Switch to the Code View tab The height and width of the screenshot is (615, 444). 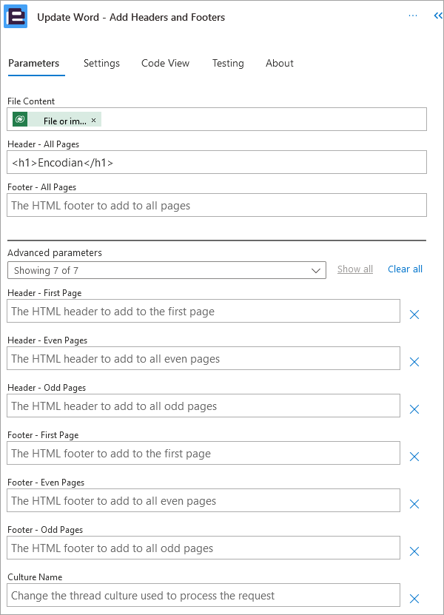(165, 64)
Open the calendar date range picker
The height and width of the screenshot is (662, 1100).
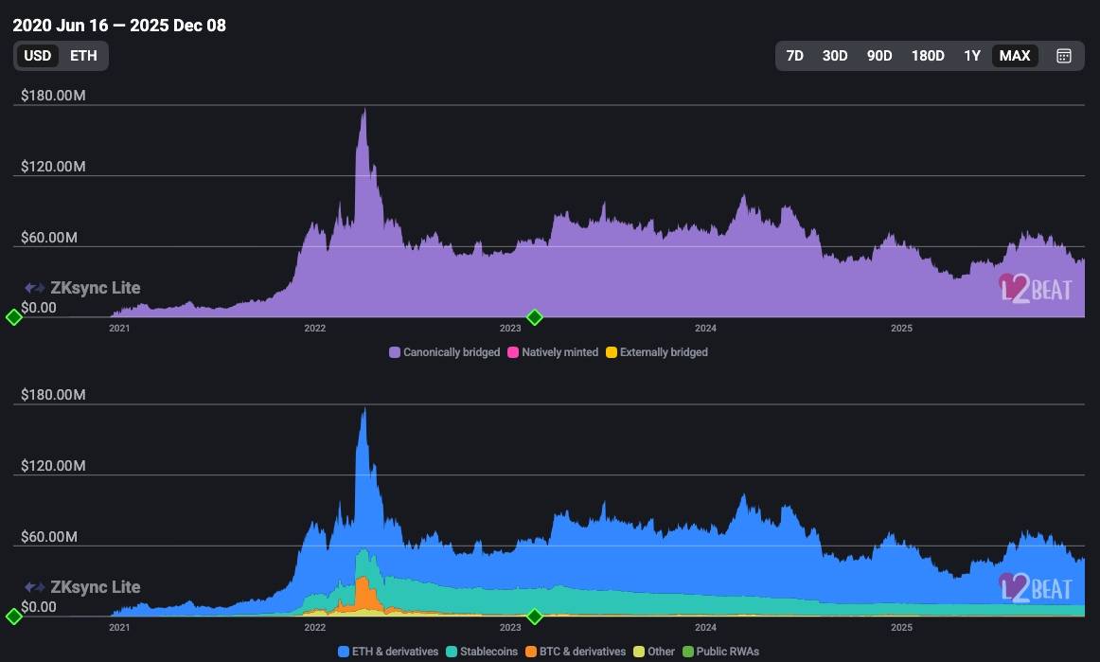point(1063,56)
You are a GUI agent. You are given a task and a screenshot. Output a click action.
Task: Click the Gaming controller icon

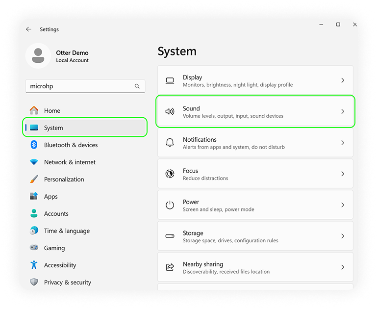pos(34,248)
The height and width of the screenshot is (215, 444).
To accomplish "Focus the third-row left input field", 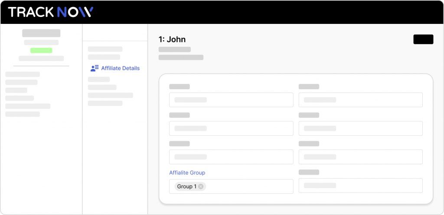I will pyautogui.click(x=231, y=157).
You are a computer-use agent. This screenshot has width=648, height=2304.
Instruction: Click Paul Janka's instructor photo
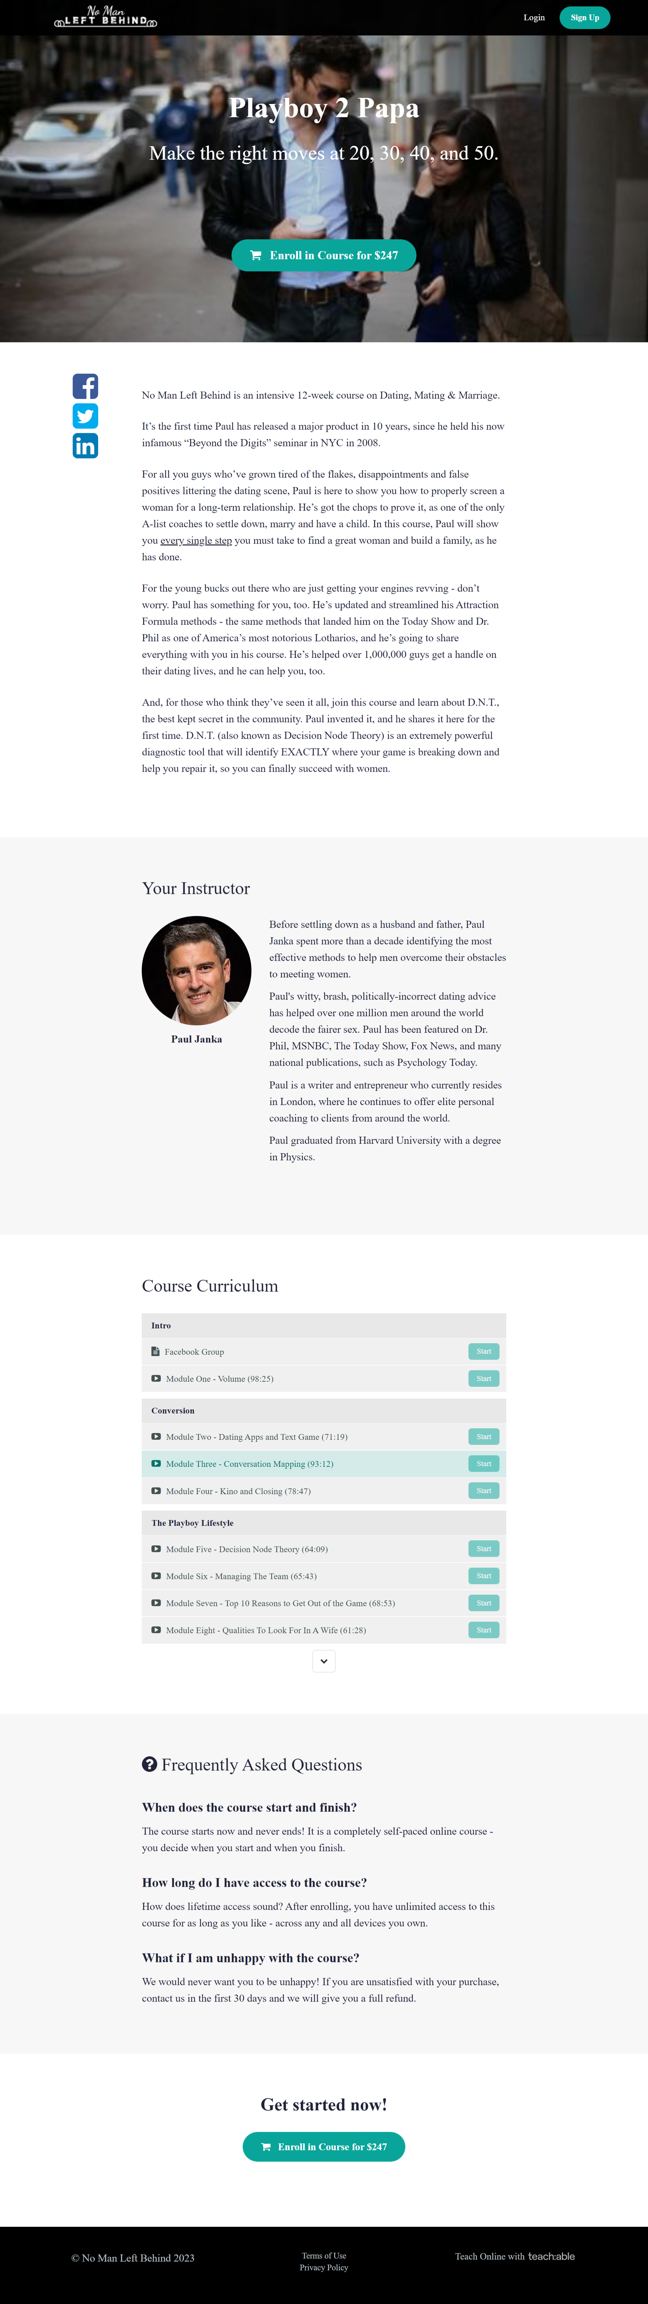click(197, 970)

■ ■ ■

» WHAT THE EXERCISE ASKS: Please give everything from the line containing "Open the calendar date range picker" down to the line containing "pos(34,248)" as a numbered list, skipping any blank lines and leaving out the pictures.

» EXERCISE OUTPUT:
1. Open the calendar date range picker
2. The height and width of the screenshot is (662, 1100).
3. point(1063,56)
4. You are a GUI agent. You are given a task and a screenshot. Output a click action.
5. Task: Click the Gaming controller icon
6. pos(34,248)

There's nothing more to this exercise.